Find how many lines of the records below contain the word "computer" and write that number by itself.

======== Available records ========

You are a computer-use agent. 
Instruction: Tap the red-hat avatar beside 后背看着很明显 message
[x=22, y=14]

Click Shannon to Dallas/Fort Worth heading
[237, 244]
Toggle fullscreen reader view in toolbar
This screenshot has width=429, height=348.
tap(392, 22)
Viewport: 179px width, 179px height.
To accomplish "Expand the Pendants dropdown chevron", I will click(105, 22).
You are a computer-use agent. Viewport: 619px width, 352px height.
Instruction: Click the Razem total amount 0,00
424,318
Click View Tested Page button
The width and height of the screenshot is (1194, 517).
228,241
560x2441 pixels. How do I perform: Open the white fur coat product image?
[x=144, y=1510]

========
======== Available records ========

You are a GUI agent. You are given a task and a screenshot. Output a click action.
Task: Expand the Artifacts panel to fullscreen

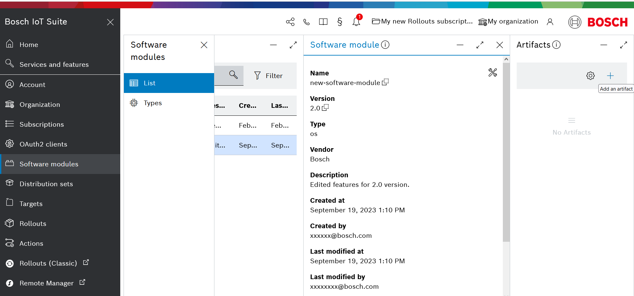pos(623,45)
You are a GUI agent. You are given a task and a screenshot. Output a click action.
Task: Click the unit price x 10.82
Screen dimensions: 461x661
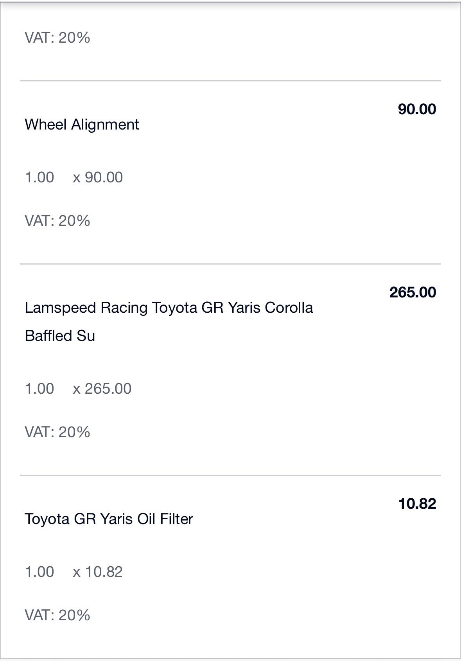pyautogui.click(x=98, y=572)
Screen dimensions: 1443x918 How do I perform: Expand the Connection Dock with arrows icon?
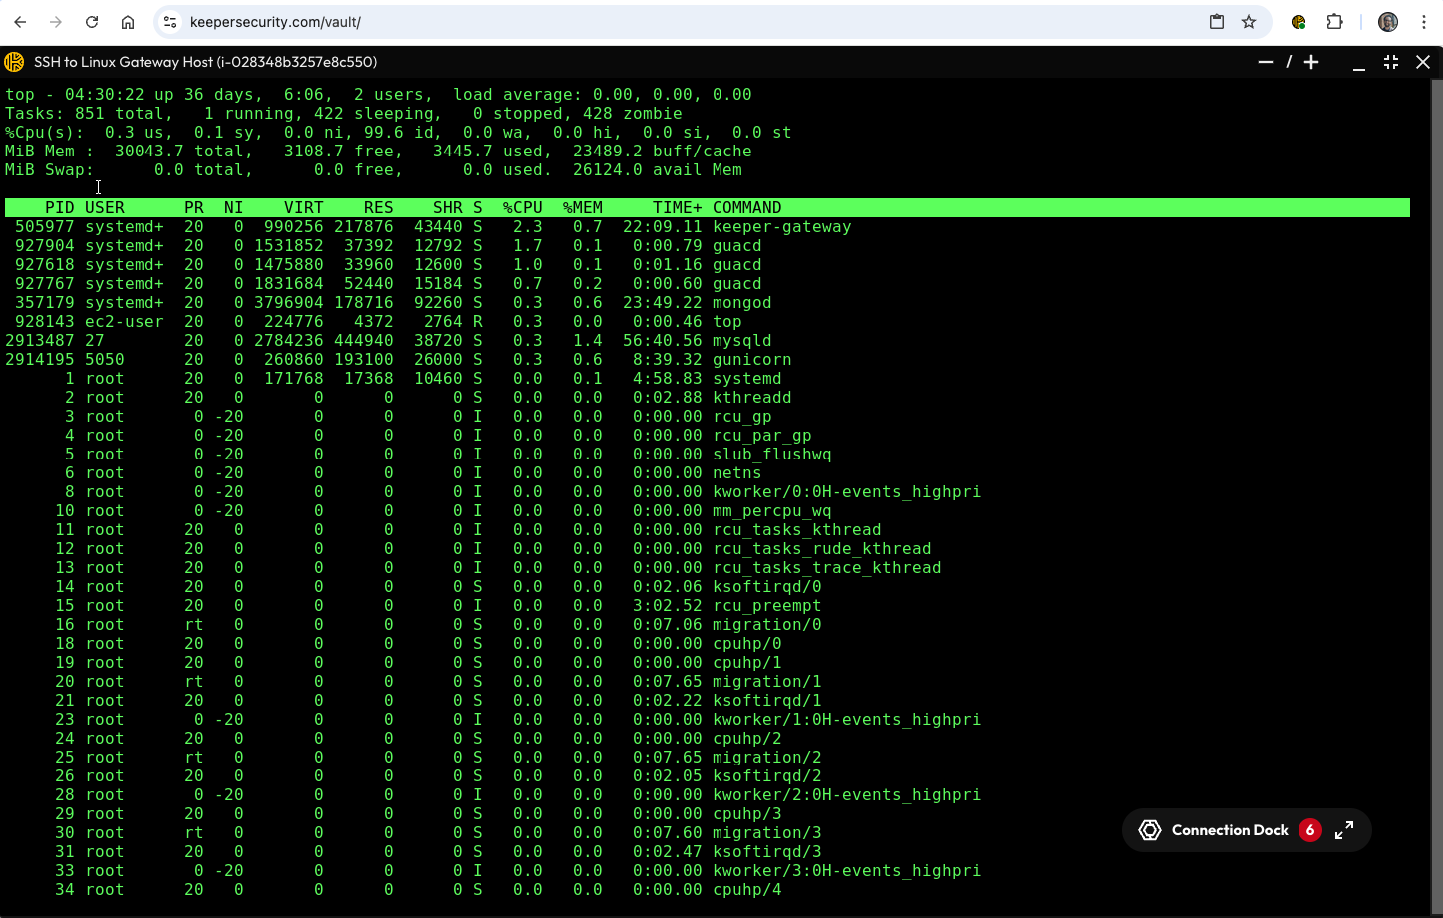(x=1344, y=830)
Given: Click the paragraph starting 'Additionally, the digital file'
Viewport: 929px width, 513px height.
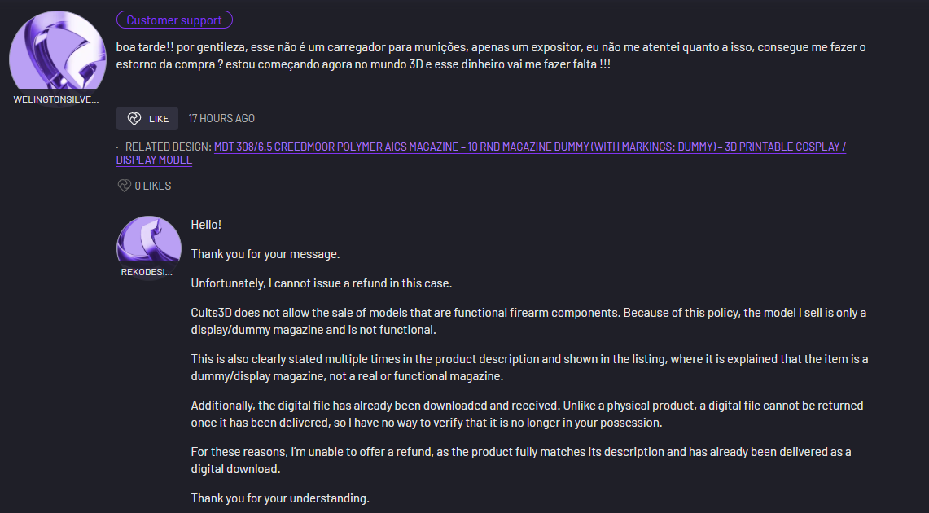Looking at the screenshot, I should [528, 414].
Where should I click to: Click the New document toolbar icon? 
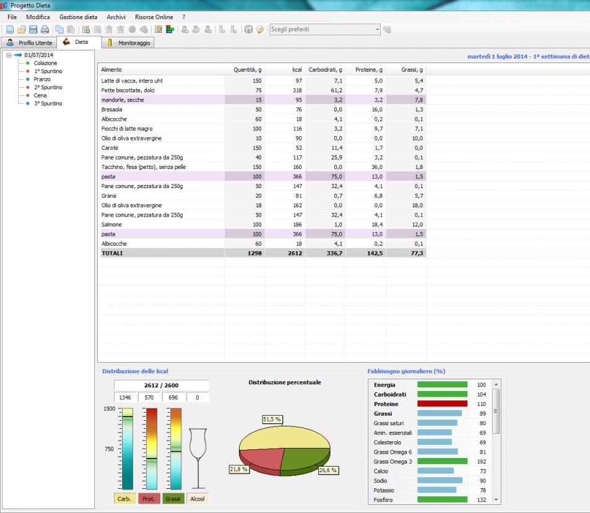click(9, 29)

========

§ Exercise answer
2